Les humiliations, les interdictions, le cloisonnement, la volonté, par tous moyens, de les contraindre à quitter l'Allemagne, les spoliations, l'acharnement à trouver en permanence un degré de plus dans l'exclusion, la Pologne avec ses ghettos, Varsovie avec le sien surpeuplé, des morts, des massacres déjà, mais des tâtonnements nazis, des improvisations, des recherches, des hésitations comme si l'horreur finale n'était pas encore inscrite dans la tête des décideurs, fatale parce qu'on connaît l'issue, éradication des communautés juives, pas à pas, avec méthode certes mais sans qu'on puisse deviner alors, sauf pour les plus lucides, que l'aboutissement serait dans les camps d'extermination.

On peut aujourd'hui se demander, face à ces "brouillons" de la "solution finale", pourquoi tous les juifs menacés, inquiets, harcelés, privés de tout, et d'abord de leur dignité d'hommes et de femmes, ne sont pas partis vers des pays plus cléments ?

Ceux-ci n'en voulaient pas, ou alors au compte-gouttes.

Surtout il était inconcevable, au sens propre, pour ces malheureux, de prévoir la singularité atroce de ce qui allait suivre. A chaque étape de la violence, il y avait une sorte de soulagement amer comme si elle allait être la dernière, comme si ce qu'on avait subi serait enfin la fin d'un calvaire au quotidien supporté parce que leur vie, pour la plupart, était encore préservée.

Deux moments clés.

La Nuit de Cristal au mois de novembre 1938 où un degré de plus est franchi, Hitler autorisant qu'on laisse les nazis de la base se livrer à tous les débordements. Et ce fut un déchaînement partout en Allemagne.

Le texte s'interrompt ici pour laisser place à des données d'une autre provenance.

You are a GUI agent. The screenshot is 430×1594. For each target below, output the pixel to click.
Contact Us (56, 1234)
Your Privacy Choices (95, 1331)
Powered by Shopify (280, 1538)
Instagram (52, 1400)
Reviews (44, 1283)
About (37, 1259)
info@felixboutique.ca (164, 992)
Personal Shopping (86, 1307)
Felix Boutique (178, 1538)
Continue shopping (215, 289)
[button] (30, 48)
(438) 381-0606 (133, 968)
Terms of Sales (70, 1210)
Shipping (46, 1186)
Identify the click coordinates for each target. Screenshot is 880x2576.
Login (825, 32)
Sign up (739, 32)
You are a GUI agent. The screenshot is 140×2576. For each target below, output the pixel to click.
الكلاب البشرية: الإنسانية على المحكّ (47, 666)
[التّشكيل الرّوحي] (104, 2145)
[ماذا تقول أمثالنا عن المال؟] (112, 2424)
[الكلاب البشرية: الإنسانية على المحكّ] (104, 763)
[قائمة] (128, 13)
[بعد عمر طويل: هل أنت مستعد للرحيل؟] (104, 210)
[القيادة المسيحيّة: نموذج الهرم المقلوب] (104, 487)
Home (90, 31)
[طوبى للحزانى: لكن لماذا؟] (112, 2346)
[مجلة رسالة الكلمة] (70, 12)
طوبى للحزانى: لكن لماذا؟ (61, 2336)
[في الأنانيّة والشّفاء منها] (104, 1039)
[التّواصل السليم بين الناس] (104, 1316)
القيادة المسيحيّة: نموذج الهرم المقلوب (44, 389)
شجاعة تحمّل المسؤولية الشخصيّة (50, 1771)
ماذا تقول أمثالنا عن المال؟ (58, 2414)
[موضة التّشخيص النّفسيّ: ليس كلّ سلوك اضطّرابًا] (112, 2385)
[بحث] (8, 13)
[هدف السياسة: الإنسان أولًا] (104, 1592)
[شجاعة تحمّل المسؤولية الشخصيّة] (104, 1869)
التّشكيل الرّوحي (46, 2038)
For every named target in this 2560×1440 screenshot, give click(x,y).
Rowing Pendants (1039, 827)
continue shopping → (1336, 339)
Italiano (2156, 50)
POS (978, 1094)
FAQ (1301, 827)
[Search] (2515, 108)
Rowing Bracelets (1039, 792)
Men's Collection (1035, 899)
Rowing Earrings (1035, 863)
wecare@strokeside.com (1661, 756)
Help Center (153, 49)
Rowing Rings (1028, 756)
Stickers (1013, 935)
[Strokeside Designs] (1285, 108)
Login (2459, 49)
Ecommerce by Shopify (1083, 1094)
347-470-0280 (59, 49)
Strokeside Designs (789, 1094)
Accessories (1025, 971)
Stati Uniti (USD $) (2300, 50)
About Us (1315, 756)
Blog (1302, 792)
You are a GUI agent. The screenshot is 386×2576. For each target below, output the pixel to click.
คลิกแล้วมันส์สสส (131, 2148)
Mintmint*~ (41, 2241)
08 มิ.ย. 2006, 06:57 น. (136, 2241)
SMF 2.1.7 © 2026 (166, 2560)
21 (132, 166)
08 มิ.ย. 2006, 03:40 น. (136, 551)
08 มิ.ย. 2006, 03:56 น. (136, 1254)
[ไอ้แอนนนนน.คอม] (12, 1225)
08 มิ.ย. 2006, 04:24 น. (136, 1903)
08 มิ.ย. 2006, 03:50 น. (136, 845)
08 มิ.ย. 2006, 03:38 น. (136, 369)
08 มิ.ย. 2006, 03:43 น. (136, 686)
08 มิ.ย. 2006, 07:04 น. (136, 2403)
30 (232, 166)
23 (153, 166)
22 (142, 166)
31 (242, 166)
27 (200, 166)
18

Goering, même lui, admettant qu'on ne peut tout de même pas laisser mourir les Juifs de faim et Heydrich, l'âme damnée d'Himmler, semblant ne pas rejeter cette éventualité.

Si cette enquête historique - tout est vrai, tout est vérifiable - est aussi décisive, c'est à cause de la technique qui est mise à son service. Une pluralité d'historiens allemands, américains, anglais, suisses, français et israéliens informant sans passion mais avec rectitude, rigueur, quadrillant, sans rien omettre, le sujet de la destruction des Juifs d'Europe, offrant avec leurs échanges croisés une vision, à la fois consensuelle mais diverse, des prémices de l'Holocauste.

Avec l'apport d'archives que pour ma part je n'avais encore jamais vues et qui font apparaître ce qui est rarement perçu : la joie mauvaise avec laquelle cette descente aux enfers des Juifs est conçue, élaborée, avec un mélange d'odieuse bureaucratie et d'immoralité humaine. Le sourire abject devant un désastre menant insensiblement mais sûrement vers l'Holocauste. Ils ne le savent pas encore probablement mais c'est comme s'ils pressentaient que le meilleur, pour le nazisme, est à venir.

Attendant avec impatience la suite, je m'interroge.

Tout ce qu'il y a d'exceptionnel dans cette enquête ne serait-il pas généralisable ? Sur les sujets d'actualité, pour les débats politiques, sur les thèmes brûlants d'aujourd'hui - et il y en a ! -, pourquoi ne mettrait-on pas en oeuvre cette infinité de regards et de pensées au lieu de nous imposer des conversations faussement libres avec des animateurs faussement impartiaux ?

Il y a d'autres guides que l'horreur.